Board members remarked that economic growth in 2017 was expected to accelerate markedly faster than previously anticipated, before slowing down more steeply in 2018 and losing momentum moderately in 2019, its forecasted dynamics remaining above the potential GDP growth rate in 2018, but thereafter dropping to a slightly lower value. It was shown that the outlook relied on the expansionary nature of fiscal and income policies probably persisting into 2018, albeit gradually abating from 2016. It also implied monetary conditions would see a progressive reduction in their degree of accommodation against 2017, as well as the EU funds absorption would improve and euro area/EU and global economies would expand at a relatively more robust pace over the short term, the BNR informs in a release posted on its website.

Board members first examined the recent inflation developments. They observed that the annual inflation rate had leapt to 1.77 percent in September from 1.15 percent in August, returning more deeply than anticipated into the variation band of the flat target. It was noted that the annual inflation rate had posted a faster-than-forecasted rise during Q3 too, and that, in the absence of all changes in indirect taxes, excise duties and non-tax fees and charges, it would have stood at 2.6 percent in September, marginally above the midpoint of the flat target. The upward movement in that period had been primarily driven by the increase in electricity price, to which had added the pick-up in fuel prices – amid the hike in the excise duty on motor fuels and in the international oil prices –, as well as the acceleration in core inflation; their impact had been only marginally offset by that of the decrease in the annual change of VFE prices and by the base effect associated with developments in tobacco product prices.

Looking at labour market developments, Board members underlined the record high posted in August for the fourth successive month by the number of employees economy-wide, as well as the steepening downward trend in its annual growth rate, showing a potential decrease in the room for employment to grow and increased obstacles to recruitment faced by firms. The new decline in the unemployment rate to 5.0 percent in September was also referred to. Those developments, corroborated by the relative increase in employment intentions in the last months of the current year, as well as by higher difficulties in recruiting skilled labour, as revealed by specialised surveys, were deemed to indicate further labour market tightening.

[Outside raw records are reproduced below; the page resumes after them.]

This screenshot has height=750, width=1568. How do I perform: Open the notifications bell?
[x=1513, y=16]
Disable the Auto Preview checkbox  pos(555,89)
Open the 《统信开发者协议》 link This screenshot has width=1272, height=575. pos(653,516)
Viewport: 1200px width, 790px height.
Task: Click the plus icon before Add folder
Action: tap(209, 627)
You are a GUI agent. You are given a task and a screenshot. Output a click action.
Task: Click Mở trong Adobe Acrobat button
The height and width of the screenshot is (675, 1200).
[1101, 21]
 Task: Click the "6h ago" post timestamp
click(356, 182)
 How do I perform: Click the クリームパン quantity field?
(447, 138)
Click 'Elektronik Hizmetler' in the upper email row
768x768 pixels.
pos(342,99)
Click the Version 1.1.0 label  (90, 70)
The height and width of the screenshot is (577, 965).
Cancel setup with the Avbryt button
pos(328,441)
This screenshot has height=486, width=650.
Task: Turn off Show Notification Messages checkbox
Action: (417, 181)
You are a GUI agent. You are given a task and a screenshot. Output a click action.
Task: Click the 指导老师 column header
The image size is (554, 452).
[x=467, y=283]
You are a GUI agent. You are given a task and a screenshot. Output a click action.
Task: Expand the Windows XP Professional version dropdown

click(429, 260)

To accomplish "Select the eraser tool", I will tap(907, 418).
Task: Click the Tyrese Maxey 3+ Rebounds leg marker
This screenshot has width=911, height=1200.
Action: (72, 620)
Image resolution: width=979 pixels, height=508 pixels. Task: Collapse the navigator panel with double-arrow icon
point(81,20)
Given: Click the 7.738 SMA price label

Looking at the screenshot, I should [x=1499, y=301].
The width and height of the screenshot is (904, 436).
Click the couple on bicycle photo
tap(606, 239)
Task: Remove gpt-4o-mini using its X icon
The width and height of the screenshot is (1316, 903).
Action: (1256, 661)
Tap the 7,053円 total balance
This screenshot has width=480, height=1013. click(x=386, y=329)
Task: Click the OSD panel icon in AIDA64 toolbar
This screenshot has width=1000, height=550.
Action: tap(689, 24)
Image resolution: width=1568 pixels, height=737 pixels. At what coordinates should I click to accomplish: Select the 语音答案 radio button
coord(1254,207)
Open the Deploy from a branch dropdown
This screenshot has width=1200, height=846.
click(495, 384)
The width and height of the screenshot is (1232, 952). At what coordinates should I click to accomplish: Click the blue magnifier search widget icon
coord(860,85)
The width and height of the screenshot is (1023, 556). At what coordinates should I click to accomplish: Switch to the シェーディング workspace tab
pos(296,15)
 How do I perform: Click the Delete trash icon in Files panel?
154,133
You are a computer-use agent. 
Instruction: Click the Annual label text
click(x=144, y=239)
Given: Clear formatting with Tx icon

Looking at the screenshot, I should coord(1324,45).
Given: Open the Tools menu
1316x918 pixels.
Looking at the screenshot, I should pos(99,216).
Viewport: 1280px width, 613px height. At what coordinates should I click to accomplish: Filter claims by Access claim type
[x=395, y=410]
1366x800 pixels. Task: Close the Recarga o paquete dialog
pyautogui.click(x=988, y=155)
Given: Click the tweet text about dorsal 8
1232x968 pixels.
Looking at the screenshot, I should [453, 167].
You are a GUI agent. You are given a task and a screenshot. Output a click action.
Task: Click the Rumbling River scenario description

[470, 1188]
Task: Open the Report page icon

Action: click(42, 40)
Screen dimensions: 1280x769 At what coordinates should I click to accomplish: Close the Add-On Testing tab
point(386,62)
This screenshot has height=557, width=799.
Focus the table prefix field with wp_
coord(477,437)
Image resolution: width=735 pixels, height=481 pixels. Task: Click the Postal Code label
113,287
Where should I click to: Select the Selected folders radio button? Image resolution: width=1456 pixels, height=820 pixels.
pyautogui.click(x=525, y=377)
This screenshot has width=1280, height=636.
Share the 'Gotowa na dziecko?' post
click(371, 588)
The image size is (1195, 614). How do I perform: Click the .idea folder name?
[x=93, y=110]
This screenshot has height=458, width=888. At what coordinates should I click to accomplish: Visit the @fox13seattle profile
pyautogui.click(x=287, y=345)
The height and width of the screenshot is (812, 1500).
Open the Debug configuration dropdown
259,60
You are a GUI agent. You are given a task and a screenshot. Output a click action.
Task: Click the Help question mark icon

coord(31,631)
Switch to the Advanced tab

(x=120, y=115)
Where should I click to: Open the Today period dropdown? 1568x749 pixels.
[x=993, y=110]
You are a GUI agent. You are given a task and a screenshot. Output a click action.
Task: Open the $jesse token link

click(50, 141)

The BNR Board decided with a majority of votes – 8 votes for, 1 vote against – to narrow the symmetrical corridor of interest rates on the BNR’s standing facilities around the policy rate to ±1 percentage points from ±1.25 percentage points and, unanimously, to ensure firm liquidity management in the banking system. Moreover, the Board decided with a majority of votes – 8 votes for, 1 vote against – to keep unchanged the monetary policy rate at 1.75 percent per annum and, unanimously, to maintain the existing levels of minimum reserve requirement ratios on both leu- and foreign currency-denominated liabilities of credit institutions, the release concludes.